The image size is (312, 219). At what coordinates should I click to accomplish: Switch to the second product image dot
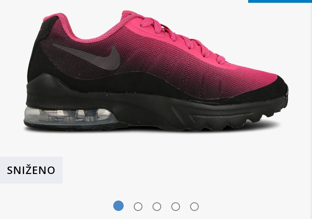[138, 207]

■ ■ ■ ■ ■

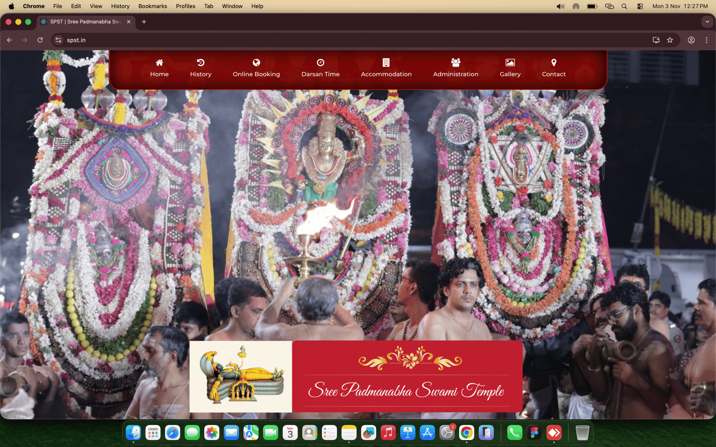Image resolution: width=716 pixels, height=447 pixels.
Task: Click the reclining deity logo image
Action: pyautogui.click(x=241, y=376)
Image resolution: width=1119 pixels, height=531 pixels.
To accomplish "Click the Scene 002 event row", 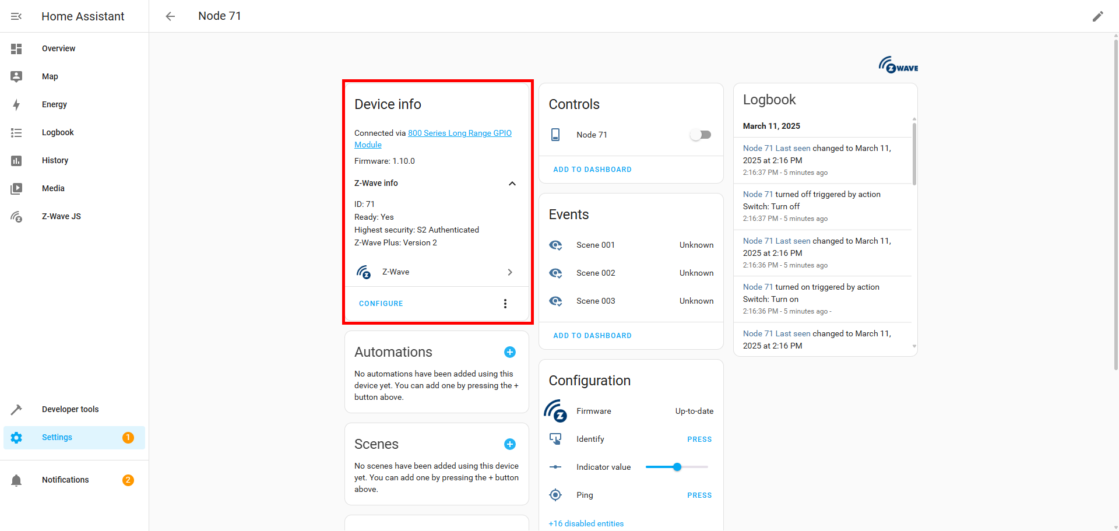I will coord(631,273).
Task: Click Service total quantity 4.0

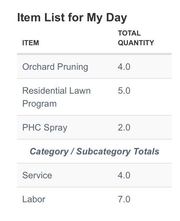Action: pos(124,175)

■ ■ ■ ■ ■

Extract from the rows above every line that contains the string "Task".

Task: Click the reclining deity logo image
Task: Click Service total quantity 4.0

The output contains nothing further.